# WHAT THE TASK REQUIRES
Reproduce the records that follow exactly as they appear.

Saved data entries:
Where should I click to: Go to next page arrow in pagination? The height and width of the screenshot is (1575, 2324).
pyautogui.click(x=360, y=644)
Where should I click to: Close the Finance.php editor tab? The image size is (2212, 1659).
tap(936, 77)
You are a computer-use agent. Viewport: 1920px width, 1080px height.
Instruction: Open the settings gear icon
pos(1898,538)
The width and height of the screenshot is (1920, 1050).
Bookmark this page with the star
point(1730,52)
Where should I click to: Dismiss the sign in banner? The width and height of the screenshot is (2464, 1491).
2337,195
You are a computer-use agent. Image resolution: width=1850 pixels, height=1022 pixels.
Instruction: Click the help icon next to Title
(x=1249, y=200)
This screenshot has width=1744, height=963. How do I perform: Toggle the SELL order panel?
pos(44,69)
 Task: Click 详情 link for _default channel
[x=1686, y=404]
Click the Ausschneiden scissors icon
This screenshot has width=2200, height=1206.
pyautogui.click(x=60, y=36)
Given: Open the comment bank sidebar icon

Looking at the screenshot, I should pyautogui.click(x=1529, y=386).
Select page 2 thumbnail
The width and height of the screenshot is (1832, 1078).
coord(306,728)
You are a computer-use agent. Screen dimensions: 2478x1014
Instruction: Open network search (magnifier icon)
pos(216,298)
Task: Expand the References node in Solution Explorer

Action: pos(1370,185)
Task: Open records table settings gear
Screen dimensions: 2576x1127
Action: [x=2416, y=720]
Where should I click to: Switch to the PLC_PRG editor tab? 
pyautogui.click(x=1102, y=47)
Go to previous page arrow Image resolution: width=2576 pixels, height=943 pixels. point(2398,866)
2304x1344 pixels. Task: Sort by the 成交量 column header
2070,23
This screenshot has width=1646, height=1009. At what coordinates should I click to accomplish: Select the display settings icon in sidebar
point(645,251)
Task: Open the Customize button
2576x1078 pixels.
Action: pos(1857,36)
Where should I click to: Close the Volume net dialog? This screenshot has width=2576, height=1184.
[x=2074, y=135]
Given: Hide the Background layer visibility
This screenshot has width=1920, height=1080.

# YOUR RESPONSE
Where should I click to: Go to next page arrow in pagination? The height and width of the screenshot is (1575, 2324).
pyautogui.click(x=360, y=644)
Where should I click to: Close the Finance.php editor tab? The image size is (2212, 1659).
tap(936, 77)
You are a computer-use agent. Viewport: 1920px width, 1080px height.
Instruction: Open the settings gear icon
pos(1898,538)
The width and height of the screenshot is (1920, 1050).
Bookmark this page with the star
point(1730,52)
Where should I click to: Dismiss the sign in banner? The width and height of the screenshot is (2464, 1491).
2337,195
You are a computer-use agent. Image resolution: width=1850 pixels, height=1022 pixels.
Instruction: Click the help icon next to Title
(x=1249, y=200)
This screenshot has width=1744, height=963. How do I perform: Toggle the SELL order panel?
pos(44,69)
 Task: Click 详情 link for _default channel
[x=1686, y=404]
Click the Ausschneiden scissors icon
This screenshot has width=2200, height=1206.
pyautogui.click(x=60, y=36)
Given: Open the comment bank sidebar icon

Looking at the screenshot, I should pyautogui.click(x=1529, y=386).
Select page 2 thumbnail
The width and height of the screenshot is (1832, 1078).
coord(306,728)
You are a computer-use agent. Screen dimensions: 2478x1014
Instruction: Open network search (magnifier icon)
pos(216,298)
Task: Expand the References node in Solution Explorer

Action: pos(1370,185)
Task: Open records table settings gear
Screen dimensions: 2576x1127
Action: [x=2416, y=720]
Where should I click to: Switch to the PLC_PRG editor tab? 
pyautogui.click(x=1102, y=47)
Go to previous page arrow Image resolution: width=2576 pixels, height=943 pixels. point(2398,866)
2304x1344 pixels. Task: Sort by the 成交量 column header
2070,23
This screenshot has width=1646, height=1009. At what coordinates should I click to accomplish: Select the display settings icon in sidebar
point(645,251)
Task: Open the Customize button
2576x1078 pixels.
Action: pos(1857,36)
Where should I click to: Close the Volume net dialog? This screenshot has width=2576, height=1184.
[x=2074, y=135]
Given: Hide the Background layer visibility
This screenshot has width=1920, height=1080.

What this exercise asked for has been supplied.